No domingo, 18 de julho, às 18h no horário de Brasília e sem nenhuma introdução, aparece Bob Dylan com uma banda de jovens com máscaras de proteção – prontamente chamados de Masked & Anonymous pela internet (são eles: Alex Burke, Janie Cowen, Joshua Crumbly, Shahzad Ismaily e Buck Meek). O cenário é um típico bar ou espelunca de beira de estrada com alguns figurantes na plateia abusando dos cigarros. Bob Dylan se transforma em um mero cantor anônimo de um lugar qualquer, cantando devaneios poéticas sobre a vida.

Salvo algumas aparições de guitarra e baixo elétrico, os instrumentos são majoritariamente acústicos – mandolin, baixo acústico, acordeon e violões e sem a presença de bateria. Todos os arranjos são novos e trazem um frescor para a interpretação de Dylan, que é um capítulo a parte.

Como ouvimos em Rough & Rowdy Ways, sua voz perdeu boa parte da aspereza dos tempos de Tempest ou Together Through Life. É como se a fase jazzy dos discos recentes o dessem uma energia vocal extra. Agora ele parece ter mais controle técnico, dando-lhe mais liberdade artística para interpretar as canções. Ele se mostra tão à vontade, que se permite ousar mais na comunicação as mãos, servindo como um complemento das intenções do cantor.

São 13 canções ao longo de 50 minutos de apresentação. Todas as releituras ficaram fabulosas, mas há sempre aquelas que ganham mais nossos corações. Para mim, a primeira foi “Queen Jane Approximately”, com uma interpretação bela e melancólica. “I’ll Be Your Baby Tonight” perdeu o country e ficou mais rock’n’roll, quase rockabilly. Nela, Dylan é acompanhado por duas belas mulheres – uma negra que parece mais tímida e uma branca totalmente a vontade e flertando através da câmera.

“Tombstone Blues” ganha um arranjo mais etéreo, enfatizando ainda mais sua poesia. “What Was It You Wanted” – a única música datada fora das décadas de 60 e 70, manteve o tom soturno e lamurioso, mas com uma nova e interessante roupagem.

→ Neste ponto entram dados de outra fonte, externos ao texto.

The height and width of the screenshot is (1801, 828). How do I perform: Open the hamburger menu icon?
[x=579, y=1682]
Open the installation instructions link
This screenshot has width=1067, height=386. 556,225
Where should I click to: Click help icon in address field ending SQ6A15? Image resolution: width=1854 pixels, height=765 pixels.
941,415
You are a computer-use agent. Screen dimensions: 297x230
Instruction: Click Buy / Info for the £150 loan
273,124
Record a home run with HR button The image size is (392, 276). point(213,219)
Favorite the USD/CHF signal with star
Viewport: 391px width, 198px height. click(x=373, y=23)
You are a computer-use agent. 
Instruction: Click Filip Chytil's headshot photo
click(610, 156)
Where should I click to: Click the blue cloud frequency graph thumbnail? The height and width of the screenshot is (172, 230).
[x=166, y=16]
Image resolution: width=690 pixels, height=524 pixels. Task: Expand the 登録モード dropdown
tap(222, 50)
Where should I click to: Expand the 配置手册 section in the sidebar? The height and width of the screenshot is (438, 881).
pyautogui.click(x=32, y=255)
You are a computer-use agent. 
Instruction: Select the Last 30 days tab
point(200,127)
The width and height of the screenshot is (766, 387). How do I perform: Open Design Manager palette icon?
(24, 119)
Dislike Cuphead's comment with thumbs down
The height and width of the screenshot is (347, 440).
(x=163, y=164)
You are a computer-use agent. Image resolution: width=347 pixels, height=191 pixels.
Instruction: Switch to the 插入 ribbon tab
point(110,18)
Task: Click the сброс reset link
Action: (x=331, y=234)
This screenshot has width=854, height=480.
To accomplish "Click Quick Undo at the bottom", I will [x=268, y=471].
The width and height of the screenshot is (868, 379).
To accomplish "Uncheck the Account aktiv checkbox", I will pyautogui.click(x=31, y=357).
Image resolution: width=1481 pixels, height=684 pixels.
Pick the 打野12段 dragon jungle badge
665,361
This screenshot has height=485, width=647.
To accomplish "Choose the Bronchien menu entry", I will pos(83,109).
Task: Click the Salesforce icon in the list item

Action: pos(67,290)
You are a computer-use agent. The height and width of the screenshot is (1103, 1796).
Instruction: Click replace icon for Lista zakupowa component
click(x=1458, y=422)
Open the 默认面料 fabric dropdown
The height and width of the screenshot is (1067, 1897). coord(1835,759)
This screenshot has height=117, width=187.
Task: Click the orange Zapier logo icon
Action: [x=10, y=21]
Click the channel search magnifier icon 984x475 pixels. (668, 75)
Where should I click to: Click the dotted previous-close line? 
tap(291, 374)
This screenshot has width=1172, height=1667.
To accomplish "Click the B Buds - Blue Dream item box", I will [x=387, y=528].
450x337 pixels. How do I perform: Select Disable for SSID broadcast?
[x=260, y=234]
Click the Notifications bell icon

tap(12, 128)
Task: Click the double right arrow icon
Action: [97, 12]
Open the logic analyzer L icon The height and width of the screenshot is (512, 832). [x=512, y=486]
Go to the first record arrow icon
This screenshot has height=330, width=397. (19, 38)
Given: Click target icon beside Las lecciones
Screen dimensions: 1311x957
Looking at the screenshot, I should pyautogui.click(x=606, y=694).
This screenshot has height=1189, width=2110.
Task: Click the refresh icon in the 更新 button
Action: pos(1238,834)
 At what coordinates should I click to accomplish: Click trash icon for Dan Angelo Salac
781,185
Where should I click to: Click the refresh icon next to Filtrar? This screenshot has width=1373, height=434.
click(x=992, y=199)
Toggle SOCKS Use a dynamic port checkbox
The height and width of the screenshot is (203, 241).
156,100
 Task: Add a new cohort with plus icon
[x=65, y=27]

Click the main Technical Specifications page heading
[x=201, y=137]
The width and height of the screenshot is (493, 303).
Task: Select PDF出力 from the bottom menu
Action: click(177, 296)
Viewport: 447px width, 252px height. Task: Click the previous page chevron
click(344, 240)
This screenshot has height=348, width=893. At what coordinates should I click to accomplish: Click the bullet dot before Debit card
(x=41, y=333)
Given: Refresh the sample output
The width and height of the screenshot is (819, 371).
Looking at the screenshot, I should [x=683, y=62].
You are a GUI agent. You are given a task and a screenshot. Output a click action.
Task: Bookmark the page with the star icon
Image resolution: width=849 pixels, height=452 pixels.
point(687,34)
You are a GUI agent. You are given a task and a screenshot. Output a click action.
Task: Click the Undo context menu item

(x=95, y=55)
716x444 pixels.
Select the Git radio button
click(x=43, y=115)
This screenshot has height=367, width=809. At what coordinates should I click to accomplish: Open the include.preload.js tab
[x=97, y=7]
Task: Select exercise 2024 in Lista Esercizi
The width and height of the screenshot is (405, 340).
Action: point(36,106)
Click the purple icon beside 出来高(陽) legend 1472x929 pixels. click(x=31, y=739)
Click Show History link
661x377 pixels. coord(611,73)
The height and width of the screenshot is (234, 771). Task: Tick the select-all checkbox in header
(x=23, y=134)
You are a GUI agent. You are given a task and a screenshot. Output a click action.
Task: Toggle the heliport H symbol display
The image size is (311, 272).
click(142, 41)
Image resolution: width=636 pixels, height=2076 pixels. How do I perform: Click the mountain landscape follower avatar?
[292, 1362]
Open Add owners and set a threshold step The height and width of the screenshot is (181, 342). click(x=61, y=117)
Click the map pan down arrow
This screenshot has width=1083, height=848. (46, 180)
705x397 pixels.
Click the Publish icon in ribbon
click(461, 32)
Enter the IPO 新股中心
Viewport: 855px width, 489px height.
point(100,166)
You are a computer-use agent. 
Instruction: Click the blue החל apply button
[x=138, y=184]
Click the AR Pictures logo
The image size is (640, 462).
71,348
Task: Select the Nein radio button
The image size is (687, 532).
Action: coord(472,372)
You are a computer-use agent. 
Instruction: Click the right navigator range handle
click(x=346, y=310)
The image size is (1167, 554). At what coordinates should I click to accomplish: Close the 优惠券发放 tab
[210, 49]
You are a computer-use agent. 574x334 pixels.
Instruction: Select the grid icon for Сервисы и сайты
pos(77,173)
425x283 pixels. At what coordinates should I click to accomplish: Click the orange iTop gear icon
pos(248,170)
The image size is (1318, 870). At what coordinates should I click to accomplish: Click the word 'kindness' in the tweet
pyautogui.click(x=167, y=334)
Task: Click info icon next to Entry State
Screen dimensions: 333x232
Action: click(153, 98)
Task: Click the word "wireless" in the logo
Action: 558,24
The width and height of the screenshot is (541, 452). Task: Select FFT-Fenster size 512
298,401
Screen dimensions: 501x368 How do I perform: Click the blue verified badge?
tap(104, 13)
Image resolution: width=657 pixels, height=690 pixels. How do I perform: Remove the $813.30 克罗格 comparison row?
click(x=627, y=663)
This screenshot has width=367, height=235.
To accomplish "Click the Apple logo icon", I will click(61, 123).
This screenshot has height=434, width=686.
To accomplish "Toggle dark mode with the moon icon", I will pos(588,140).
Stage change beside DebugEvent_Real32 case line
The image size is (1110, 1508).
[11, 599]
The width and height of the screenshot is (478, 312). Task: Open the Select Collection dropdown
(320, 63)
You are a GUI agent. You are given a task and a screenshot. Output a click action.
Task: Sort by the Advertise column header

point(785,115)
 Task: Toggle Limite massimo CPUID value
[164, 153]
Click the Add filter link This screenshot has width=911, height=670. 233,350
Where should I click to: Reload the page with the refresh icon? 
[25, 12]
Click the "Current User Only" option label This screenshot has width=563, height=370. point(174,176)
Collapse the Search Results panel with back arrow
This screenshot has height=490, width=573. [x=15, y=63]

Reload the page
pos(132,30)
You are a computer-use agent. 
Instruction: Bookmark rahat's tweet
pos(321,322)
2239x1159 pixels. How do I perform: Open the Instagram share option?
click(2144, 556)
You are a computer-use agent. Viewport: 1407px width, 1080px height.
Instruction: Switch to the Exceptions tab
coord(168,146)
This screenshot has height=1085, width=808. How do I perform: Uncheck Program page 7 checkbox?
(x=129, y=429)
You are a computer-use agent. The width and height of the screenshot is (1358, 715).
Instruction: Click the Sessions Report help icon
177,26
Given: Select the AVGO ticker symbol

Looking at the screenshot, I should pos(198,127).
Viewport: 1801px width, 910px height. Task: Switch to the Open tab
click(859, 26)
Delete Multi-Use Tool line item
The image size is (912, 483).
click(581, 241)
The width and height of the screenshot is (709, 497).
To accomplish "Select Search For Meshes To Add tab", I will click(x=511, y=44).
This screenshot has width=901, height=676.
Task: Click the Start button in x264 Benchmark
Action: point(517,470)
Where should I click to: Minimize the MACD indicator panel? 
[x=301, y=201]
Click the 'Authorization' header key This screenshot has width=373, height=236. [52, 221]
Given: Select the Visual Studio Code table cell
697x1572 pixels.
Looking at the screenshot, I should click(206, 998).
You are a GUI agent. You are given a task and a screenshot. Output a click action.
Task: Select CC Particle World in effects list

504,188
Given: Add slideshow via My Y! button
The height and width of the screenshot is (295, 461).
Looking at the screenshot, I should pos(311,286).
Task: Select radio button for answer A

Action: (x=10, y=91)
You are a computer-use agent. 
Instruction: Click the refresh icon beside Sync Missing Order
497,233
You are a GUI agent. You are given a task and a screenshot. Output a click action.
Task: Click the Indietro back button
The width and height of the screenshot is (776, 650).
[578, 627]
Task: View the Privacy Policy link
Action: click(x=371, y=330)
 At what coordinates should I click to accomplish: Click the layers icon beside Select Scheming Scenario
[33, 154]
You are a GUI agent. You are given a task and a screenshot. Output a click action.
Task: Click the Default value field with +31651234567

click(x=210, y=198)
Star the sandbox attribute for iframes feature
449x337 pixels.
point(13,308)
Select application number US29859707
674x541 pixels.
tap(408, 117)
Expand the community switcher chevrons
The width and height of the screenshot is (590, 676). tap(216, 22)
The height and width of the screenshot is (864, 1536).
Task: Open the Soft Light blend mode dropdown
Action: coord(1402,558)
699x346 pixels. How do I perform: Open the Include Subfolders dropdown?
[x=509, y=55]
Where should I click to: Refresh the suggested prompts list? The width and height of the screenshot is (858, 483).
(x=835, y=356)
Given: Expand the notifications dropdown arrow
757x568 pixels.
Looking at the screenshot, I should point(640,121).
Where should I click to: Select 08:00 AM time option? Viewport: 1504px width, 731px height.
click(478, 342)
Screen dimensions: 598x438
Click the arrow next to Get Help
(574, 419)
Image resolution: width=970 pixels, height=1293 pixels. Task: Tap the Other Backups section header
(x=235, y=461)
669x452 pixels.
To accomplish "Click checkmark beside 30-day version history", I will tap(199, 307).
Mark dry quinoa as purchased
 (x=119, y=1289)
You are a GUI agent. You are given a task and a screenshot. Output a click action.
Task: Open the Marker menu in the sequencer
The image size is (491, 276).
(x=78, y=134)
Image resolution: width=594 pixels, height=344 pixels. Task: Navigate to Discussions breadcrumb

Dylan trouxe não só frescor na forma, como no conteúdo. Algumas músicas tiveram suas letras alteradas – como ele sempre fez ao longo dos anos. “To Be Alone With You”, por exemplo, foi completamente reescrita:

“To be alone with you
Just you and I
Under the moon
With the star spangled sky
I know you are alive
And I am too
My one desire
Is to be alone with you

To be alone with you
Even for just an hour
In a castle high
In a ivory tower
Some people don’t get it
They don’t have a clue
They don’t know what is like
To be alone with you

They say the night time is the right time
To hold each other tight
All I worldly cares would disappear
And everything would come all right

I wish the night was here
Make me scream and shout
I’d fall into your arms
I’ll let it all hang out

I’ll held you to death
That’s just what I’ll do
I won’t sleep away
‘Till I’m alone with you

I’m collecting my thoughts in a pattern
Moving from place to place
Step it out into the dark night
Step it out in this pace

What happened to me darling
What was is that you saw
Did I kill somebody
Did I scape the law

Got my heart and my mouth
My eyes are still blue
My mortal bliss
Is to be alone with you
My mortal bliss
Is to be alone with you”

Talvez uma das favoritas de todos tenha sido “Forever Young”. Um eterno hino paternal ficou mais ainda mais bonita com o novo arranjo. No vídeo, um avô Dylan mantem seus conselhos de vida em uma interpretação primorosa.

Outra que ganhou uma belíssima versão foi “It’s All Over Now, Baby Blue”, que fecha o show.

Porém, um ponto negativo me chamou a ateção. Toda a live não só não foi ao vivo como ainda foi gravada em playback. Dylan deve ter juntado todos os músicos no estúdio para definir as versões e gravá-las e só depois foram para o cenário para gravar versões dubladas. Tecnicamente talvez seja mais eficaz para garantir uma sonoridade boa e um ambiente sem microfones para todo o lado, mas por outro, uma vez que você percebe a dublagem, fica uma sensação esquisita.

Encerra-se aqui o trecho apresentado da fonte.